**DATA TO EXAMINE:**
BEGIN

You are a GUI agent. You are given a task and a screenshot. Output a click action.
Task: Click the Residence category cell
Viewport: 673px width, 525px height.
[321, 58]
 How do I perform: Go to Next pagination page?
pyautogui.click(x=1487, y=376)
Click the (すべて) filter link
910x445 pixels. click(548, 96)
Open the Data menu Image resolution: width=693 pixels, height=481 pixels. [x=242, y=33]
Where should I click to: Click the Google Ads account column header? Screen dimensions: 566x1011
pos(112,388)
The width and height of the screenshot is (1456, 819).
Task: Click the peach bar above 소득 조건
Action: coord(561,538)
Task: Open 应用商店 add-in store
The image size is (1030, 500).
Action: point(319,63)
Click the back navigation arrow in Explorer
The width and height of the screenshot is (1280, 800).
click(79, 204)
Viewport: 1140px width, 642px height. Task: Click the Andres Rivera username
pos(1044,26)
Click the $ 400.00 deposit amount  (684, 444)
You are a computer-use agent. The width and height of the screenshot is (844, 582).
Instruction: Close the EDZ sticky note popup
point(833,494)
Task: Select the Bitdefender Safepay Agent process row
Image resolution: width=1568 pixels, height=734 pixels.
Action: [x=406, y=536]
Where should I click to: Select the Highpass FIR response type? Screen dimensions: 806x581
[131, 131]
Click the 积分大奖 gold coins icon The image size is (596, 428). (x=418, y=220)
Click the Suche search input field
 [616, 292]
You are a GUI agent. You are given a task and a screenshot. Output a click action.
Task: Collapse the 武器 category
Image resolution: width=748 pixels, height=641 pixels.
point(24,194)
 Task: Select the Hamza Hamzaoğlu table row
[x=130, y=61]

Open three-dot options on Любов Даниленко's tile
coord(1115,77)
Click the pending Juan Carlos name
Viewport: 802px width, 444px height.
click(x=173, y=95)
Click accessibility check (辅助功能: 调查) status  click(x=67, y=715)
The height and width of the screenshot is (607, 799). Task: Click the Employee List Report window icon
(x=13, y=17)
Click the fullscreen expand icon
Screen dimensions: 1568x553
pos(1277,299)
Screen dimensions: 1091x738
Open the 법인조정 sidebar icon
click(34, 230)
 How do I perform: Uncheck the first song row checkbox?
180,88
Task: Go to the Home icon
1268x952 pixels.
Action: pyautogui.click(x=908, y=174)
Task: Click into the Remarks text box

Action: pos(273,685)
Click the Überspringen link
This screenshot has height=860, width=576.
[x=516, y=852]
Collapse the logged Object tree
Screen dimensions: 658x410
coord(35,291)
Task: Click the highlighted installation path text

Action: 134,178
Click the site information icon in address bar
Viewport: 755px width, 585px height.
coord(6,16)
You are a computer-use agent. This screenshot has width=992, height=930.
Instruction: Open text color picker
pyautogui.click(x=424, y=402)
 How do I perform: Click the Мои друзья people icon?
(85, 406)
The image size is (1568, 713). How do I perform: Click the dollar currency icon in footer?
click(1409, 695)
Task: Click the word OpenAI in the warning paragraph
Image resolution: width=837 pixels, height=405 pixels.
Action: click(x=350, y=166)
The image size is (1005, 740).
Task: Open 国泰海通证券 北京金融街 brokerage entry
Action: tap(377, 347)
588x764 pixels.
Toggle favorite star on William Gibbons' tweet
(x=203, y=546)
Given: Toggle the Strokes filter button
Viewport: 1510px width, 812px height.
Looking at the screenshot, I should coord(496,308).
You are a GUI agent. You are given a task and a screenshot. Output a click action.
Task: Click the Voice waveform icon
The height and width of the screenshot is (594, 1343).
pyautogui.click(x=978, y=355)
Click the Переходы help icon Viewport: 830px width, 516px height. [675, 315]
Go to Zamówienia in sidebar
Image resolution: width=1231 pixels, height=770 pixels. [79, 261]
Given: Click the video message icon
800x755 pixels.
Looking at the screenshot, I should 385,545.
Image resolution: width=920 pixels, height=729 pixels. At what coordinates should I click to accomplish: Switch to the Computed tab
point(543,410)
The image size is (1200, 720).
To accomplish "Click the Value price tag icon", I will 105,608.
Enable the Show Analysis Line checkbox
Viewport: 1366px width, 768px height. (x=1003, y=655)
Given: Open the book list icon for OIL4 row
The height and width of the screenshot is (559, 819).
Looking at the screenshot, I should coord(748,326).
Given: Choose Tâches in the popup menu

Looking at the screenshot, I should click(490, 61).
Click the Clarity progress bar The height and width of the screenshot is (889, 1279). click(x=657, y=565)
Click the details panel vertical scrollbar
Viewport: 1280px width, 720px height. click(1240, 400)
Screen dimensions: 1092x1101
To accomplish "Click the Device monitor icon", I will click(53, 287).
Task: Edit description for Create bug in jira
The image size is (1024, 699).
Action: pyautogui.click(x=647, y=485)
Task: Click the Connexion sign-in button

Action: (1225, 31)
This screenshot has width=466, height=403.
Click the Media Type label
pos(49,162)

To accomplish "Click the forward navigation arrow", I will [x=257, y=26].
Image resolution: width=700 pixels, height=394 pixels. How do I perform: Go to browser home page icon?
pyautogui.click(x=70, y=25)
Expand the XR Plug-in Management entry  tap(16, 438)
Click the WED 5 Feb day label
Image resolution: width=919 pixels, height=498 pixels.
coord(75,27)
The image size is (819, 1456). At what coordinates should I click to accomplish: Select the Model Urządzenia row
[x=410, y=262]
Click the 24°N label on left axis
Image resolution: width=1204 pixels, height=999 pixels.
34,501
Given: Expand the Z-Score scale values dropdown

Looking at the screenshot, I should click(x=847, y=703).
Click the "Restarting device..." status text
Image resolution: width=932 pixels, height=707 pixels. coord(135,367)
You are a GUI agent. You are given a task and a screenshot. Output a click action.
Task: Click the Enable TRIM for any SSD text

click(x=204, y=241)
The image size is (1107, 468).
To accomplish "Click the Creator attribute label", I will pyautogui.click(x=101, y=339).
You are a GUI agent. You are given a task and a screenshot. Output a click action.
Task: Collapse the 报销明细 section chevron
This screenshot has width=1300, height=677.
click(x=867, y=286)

END

**AIM OF THE EXERCISE:**
Retype the data in full, and keep every line identical to the original.

**OUTPUT OF THE TASK:**
You are a GUI agent. You are given a task and a screenshot. Output a click action.
Task: Click the Residence category cell
Viewport: 673px width, 525px height.
[321, 58]
 How do I perform: Go to Next pagination page?
pyautogui.click(x=1487, y=376)
Click the (すべて) filter link
910x445 pixels. click(548, 96)
Open the Data menu Image resolution: width=693 pixels, height=481 pixels. [x=242, y=33]
Where should I click to: Click the Google Ads account column header? Screen dimensions: 566x1011
pos(112,388)
The width and height of the screenshot is (1456, 819).
Task: Click the peach bar above 소득 조건
Action: coord(561,538)
Task: Open 应用商店 add-in store
The image size is (1030, 500).
Action: point(319,63)
Click the back navigation arrow in Explorer
The width and height of the screenshot is (1280, 800).
click(79, 204)
Viewport: 1140px width, 642px height. Task: Click the Andres Rivera username
pos(1044,26)
Click the $ 400.00 deposit amount  (684, 444)
You are a computer-use agent. The width and height of the screenshot is (844, 582).
Instruction: Close the EDZ sticky note popup
point(833,494)
Task: Select the Bitdefender Safepay Agent process row
Image resolution: width=1568 pixels, height=734 pixels.
Action: [x=406, y=536]
Where should I click to: Select the Highpass FIR response type? Screen dimensions: 806x581
[131, 131]
Click the 积分大奖 gold coins icon The image size is (596, 428). (x=418, y=220)
Click the Suche search input field
 [616, 292]
You are a GUI agent. You are given a task and a screenshot. Output a click action.
Task: Collapse the 武器 category
Image resolution: width=748 pixels, height=641 pixels.
point(24,194)
 Task: Select the Hamza Hamzaoğlu table row
[x=130, y=61]

Open three-dot options on Любов Даниленко's tile
coord(1115,77)
Click the pending Juan Carlos name
Viewport: 802px width, 444px height.
click(x=173, y=95)
Click accessibility check (辅助功能: 调查) status  click(x=67, y=715)
The height and width of the screenshot is (607, 799). Task: Click the Employee List Report window icon
(x=13, y=17)
Click the fullscreen expand icon
Screen dimensions: 1568x553
pos(1277,299)
Screen dimensions: 1091x738
Open the 법인조정 sidebar icon
click(34, 230)
 How do I perform: Uncheck the first song row checkbox?
180,88
Task: Go to the Home icon
1268x952 pixels.
Action: pyautogui.click(x=908, y=174)
Task: Click into the Remarks text box

Action: pos(273,685)
Click the Überspringen link
This screenshot has height=860, width=576.
[x=516, y=852]
Collapse the logged Object tree
Screen dimensions: 658x410
coord(35,291)
Task: Click the highlighted installation path text

Action: 134,178
Click the site information icon in address bar
Viewport: 755px width, 585px height.
coord(6,16)
You are a computer-use agent. This screenshot has width=992, height=930.
Instruction: Open text color picker
pyautogui.click(x=424, y=402)
 How do I perform: Click the Мои друзья people icon?
(85, 406)
The image size is (1568, 713). How do I perform: Click the dollar currency icon in footer?
click(1409, 695)
Task: Click the word OpenAI in the warning paragraph
Image resolution: width=837 pixels, height=405 pixels.
Action: click(x=350, y=166)
The image size is (1005, 740).
Task: Open 国泰海通证券 北京金融街 brokerage entry
Action: tap(377, 347)
588x764 pixels.
Toggle favorite star on William Gibbons' tweet
(x=203, y=546)
Given: Toggle the Strokes filter button
Viewport: 1510px width, 812px height.
Looking at the screenshot, I should coord(496,308).
You are a GUI agent. You are given a task and a screenshot. Output a click action.
Task: Click the Voice waveform icon
The height and width of the screenshot is (594, 1343).
pyautogui.click(x=978, y=355)
Click the Переходы help icon Viewport: 830px width, 516px height. [675, 315]
Go to Zamówienia in sidebar
Image resolution: width=1231 pixels, height=770 pixels. [79, 261]
Given: Click the video message icon
800x755 pixels.
Looking at the screenshot, I should 385,545.
Image resolution: width=920 pixels, height=729 pixels. At what coordinates should I click to accomplish: Switch to the Computed tab
point(543,410)
The image size is (1200, 720).
To accomplish "Click the Value price tag icon", I will 105,608.
Enable the Show Analysis Line checkbox
Viewport: 1366px width, 768px height. (x=1003, y=655)
Given: Open the book list icon for OIL4 row
The height and width of the screenshot is (559, 819).
Looking at the screenshot, I should coord(748,326).
Given: Choose Tâches in the popup menu

Looking at the screenshot, I should click(490, 61).
Click the Clarity progress bar The height and width of the screenshot is (889, 1279). click(x=657, y=565)
Click the details panel vertical scrollbar
Viewport: 1280px width, 720px height. click(1240, 400)
Screen dimensions: 1092x1101
To accomplish "Click the Device monitor icon", I will click(53, 287).
Task: Edit description for Create bug in jira
The image size is (1024, 699).
Action: pyautogui.click(x=647, y=485)
Task: Click the Connexion sign-in button

Action: (1225, 31)
This screenshot has width=466, height=403.
Click the Media Type label
pos(49,162)

To accomplish "Click the forward navigation arrow", I will [x=257, y=26].
Image resolution: width=700 pixels, height=394 pixels. How do I perform: Go to browser home page icon?
pyautogui.click(x=70, y=25)
Expand the XR Plug-in Management entry  tap(16, 438)
Click the WED 5 Feb day label
Image resolution: width=919 pixels, height=498 pixels.
coord(75,27)
The image size is (819, 1456). At what coordinates should I click to accomplish: Select the Model Urządzenia row
[x=410, y=262]
Click the 24°N label on left axis
Image resolution: width=1204 pixels, height=999 pixels.
34,501
Given: Expand the Z-Score scale values dropdown

Looking at the screenshot, I should click(x=847, y=703).
Click the "Restarting device..." status text
Image resolution: width=932 pixels, height=707 pixels. coord(135,367)
You are a GUI agent. You are given a task and a screenshot. Output a click action.
Task: Click the Enable TRIM for any SSD text

click(x=204, y=241)
The image size is (1107, 468).
To accomplish "Click the Creator attribute label", I will pyautogui.click(x=101, y=339).
You are a GUI agent. You are given a task and a screenshot. Output a click action.
Task: Collapse the 报销明细 section chevron
This screenshot has width=1300, height=677.
click(x=867, y=286)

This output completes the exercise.